I swear some of those holes people punch on those lakes...I'm shocked kids haven't drowned or there a thread about "lost my vexilar" down the hole.
Why do people use 8+ inch holes
I've caught some of biggest fish icefishing. I was using 8'' holes when I caught a 30'' 10.8 LB. walleye 4 hours after set up. It was about zero and even using hole covers the hole had shrunk down to 7''. I had a fun time trying to get his head in the hole ( ice was about 18'' thick and I was using 8 lb. mono leader so I could not horse him in ) If you are fishing gamefish a 8-10'' hole is optimal. During most of the icefishing season old holes from the day before freeze up fast before they swallow up young children. So my advise use the biggest hole if you have a chance for trophy fish.
I wonder why people complain about 8" and bigger holes. Ice is dangerous, watch out ALL THE TIME. You will still probably get hurt sometimes
Why use 8"+ holes?Because you can!But 10" holes inside a portable can swallow stuff more easily-hehehe.A Marcum shuttle will fit,thankfully they are somewhat water-proof.Had to retrieve a friend's last year in 7' of water.
I use an 8" auger.
My truck has 8 cylinders, I have a color TV and I buy 2-ply cushy toilet paper too...I hope my life of excess isn't making anyone mad.
50 years ago pretty much all there was for augers were 8". I cant go bigger because my tube is 9". and the same jiffy still runs like a top.
8"+ is like throwing a hot dog down a hallway. It's just not as enjoyable as something smaller.....
Stepped in a huge whole that was from melting, and also stepped into a crack, up to my thigh. Both times had no clue because of fresh snow covering.
In my experince, several reasons.
~Don't freeze up. When me and guys I fish with, especially earlier ice, limited snow, or very clear water, we set our tip ups, and get away! We stay away until we have a flag, feel the need to check them, or pull up to move or leave. Bigger holes stay open way longer.
~Sight fishing, most common on great lakes ice, or fishing trout on very clear water. Bigger hole allow more view. Drill a 6" hole and look down in a dark shack, and see how much area you can watch, than try it with a 10". You can see way more than double the area with a 10"

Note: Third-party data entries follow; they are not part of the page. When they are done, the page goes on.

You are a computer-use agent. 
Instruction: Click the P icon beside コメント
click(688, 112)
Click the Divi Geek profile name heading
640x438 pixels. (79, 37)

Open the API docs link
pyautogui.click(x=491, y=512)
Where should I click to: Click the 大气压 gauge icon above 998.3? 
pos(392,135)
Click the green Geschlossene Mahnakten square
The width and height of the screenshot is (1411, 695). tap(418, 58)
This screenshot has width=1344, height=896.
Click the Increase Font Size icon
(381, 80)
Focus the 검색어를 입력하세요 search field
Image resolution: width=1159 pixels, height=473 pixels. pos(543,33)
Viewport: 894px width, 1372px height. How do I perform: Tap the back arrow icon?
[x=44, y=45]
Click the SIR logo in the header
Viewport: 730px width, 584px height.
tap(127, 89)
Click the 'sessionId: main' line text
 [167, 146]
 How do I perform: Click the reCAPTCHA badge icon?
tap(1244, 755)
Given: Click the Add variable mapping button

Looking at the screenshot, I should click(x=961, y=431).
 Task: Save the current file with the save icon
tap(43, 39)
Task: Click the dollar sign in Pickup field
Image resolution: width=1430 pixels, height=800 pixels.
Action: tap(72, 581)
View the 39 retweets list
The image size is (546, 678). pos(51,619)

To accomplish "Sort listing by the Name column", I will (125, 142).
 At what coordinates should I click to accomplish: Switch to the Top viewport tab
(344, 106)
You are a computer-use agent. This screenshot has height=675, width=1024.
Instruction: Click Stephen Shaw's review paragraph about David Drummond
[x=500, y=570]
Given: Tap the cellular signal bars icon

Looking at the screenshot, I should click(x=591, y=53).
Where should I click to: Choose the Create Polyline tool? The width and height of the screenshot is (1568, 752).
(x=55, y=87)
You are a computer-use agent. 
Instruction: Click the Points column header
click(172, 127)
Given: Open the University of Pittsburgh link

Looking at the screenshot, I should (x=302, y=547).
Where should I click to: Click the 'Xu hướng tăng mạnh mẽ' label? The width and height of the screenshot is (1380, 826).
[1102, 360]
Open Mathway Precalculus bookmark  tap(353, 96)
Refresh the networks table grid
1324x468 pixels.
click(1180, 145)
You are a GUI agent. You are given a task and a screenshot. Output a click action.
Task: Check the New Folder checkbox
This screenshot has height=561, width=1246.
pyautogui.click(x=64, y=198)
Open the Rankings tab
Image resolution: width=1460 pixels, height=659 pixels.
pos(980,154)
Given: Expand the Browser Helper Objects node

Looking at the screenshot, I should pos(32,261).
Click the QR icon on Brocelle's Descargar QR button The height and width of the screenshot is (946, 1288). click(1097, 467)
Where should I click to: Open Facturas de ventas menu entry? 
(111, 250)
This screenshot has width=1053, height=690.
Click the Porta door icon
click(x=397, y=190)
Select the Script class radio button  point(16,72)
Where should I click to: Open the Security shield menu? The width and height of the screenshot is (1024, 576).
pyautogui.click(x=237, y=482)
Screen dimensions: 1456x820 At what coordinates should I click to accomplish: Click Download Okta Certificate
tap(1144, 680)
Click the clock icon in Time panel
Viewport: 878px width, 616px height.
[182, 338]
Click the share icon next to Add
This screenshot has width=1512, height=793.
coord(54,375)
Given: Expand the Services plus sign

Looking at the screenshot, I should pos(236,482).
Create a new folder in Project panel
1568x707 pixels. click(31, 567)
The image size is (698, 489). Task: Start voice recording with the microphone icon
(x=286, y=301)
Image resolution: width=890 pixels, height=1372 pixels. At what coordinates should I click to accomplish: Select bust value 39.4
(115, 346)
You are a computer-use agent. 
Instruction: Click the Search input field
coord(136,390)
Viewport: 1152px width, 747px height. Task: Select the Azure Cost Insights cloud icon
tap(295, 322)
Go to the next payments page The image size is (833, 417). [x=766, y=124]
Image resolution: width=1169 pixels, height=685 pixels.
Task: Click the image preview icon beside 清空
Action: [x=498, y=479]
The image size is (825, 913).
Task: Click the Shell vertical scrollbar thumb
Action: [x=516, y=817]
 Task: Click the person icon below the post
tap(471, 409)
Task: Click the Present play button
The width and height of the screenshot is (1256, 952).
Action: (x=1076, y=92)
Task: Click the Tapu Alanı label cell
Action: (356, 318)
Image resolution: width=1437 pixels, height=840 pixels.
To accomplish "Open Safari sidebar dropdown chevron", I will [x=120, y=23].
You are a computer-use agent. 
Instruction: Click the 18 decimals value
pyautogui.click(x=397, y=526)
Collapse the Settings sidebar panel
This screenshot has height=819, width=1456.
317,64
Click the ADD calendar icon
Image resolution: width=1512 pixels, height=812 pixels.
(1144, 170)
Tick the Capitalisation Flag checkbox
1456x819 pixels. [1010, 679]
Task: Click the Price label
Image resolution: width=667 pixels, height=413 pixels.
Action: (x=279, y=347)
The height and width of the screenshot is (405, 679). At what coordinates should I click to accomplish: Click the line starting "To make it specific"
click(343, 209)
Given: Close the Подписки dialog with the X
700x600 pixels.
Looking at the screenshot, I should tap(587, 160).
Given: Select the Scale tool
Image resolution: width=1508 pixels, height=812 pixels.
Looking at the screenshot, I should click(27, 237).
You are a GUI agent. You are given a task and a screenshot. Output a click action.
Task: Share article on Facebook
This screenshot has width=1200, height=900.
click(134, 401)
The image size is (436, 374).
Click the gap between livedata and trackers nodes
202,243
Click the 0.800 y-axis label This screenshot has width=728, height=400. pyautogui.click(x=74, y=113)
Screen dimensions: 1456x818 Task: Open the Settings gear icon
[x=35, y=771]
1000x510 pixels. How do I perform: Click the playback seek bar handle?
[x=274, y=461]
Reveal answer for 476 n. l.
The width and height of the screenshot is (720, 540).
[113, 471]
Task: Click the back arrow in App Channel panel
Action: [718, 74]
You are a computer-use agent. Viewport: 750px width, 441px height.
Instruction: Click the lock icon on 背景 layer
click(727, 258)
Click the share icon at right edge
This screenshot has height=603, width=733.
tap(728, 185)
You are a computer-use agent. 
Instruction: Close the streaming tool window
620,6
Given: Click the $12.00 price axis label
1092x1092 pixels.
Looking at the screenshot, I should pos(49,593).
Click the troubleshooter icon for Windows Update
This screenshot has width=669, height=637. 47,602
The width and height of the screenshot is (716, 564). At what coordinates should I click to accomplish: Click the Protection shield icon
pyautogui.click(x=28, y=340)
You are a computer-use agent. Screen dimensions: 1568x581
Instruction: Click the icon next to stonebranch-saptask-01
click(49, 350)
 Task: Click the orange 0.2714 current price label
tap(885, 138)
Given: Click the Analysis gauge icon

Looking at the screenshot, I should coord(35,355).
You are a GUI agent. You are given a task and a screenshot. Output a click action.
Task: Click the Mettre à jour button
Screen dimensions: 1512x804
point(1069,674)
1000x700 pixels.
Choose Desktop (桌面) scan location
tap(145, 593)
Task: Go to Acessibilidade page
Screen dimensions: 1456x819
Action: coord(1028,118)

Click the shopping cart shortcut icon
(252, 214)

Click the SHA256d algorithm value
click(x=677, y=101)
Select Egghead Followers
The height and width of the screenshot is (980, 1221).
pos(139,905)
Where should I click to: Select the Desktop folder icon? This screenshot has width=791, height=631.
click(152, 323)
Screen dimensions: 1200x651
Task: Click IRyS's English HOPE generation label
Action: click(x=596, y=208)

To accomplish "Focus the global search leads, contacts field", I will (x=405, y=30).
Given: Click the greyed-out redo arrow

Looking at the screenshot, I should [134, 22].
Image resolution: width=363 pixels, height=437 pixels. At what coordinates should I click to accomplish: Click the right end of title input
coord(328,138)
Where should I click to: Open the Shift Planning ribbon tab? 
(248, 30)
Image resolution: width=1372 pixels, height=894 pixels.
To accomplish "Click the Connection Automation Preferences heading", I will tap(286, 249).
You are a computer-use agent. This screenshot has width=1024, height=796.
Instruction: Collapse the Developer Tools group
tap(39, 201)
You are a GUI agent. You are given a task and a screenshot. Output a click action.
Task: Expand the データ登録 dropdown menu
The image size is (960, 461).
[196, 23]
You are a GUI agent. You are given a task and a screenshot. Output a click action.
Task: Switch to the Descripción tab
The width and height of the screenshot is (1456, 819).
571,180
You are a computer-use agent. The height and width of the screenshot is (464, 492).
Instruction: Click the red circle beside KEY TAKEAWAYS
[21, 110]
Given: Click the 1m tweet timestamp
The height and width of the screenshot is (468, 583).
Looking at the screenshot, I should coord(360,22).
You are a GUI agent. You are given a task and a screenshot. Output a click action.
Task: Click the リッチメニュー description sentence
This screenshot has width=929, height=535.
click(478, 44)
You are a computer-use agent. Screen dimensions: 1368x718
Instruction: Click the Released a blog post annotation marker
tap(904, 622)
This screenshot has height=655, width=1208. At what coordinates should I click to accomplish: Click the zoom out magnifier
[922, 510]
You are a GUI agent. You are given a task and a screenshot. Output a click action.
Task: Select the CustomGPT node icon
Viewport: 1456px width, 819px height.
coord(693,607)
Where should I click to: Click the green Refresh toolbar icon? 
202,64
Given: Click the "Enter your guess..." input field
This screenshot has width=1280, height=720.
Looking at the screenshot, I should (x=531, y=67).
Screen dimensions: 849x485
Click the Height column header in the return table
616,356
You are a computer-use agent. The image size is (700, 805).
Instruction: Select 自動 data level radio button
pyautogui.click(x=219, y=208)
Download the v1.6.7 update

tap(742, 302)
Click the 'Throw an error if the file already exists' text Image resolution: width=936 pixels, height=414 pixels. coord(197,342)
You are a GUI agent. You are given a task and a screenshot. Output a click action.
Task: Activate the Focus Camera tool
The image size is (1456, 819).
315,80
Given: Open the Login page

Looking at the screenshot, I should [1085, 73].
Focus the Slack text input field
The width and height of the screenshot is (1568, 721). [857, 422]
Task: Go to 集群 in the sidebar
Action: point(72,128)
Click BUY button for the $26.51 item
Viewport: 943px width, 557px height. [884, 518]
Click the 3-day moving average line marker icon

~Jigging Lake Trout, or any large aggressive fish. Can be very difficult to get them to turn up into a 10" at times. They can also be very girthy fish. 40" pike maybe 20lbs, or not even. 30" walleye, pretty consisently 10lbs. A laker can be 35-36" and over 20lbs. I caught one on Superior, 38" and 28lbs. They don't continue to keep putting on the length like other species, but do put on girth/ weight. I have also seen a laker caught that was 36" and 15lbs, so they can vary tremendously. They also have a tendency to go nuts when you get them by the hole.
~Room, really nice to jig out of a 10" hole with vexilar than an 8", especially for game fish. If I fish an 8" hole and get a nice fish, i do anything i can to get graph out of the way before getting fish into the hole. With a 10" I don't worry about it nearly as much.
These are my opinions and observations from fishing many different species all over WI, MI, MN and Ontario in last 15-20 years. I'm curious to hear what some others have to say.
Doesn't anyone watch where they walk or what. I have never stepped in a hole that wasn't mine. Kids yeah maybe not paying attention, but adults? And yes if you bring very small children say under 3 years of age, you should be watching them like a hawk anyway, you would do the same thing at home, right?
Something to remember guys that fish a 6 or 7 inch hole and say they pulled fish out of it. A 20 pound pike or 10 pound walleye most likely has girth bigger then hole. It may fit up hole by having its insides all smashed together which in return can cause major harm to that fish if you plan to release it. Yes it may swim off but the damage is done and that fish may die because of it. As far panfish getting off and turning down the hole. You still have time to grab plus it a panfish you most likely have more under you.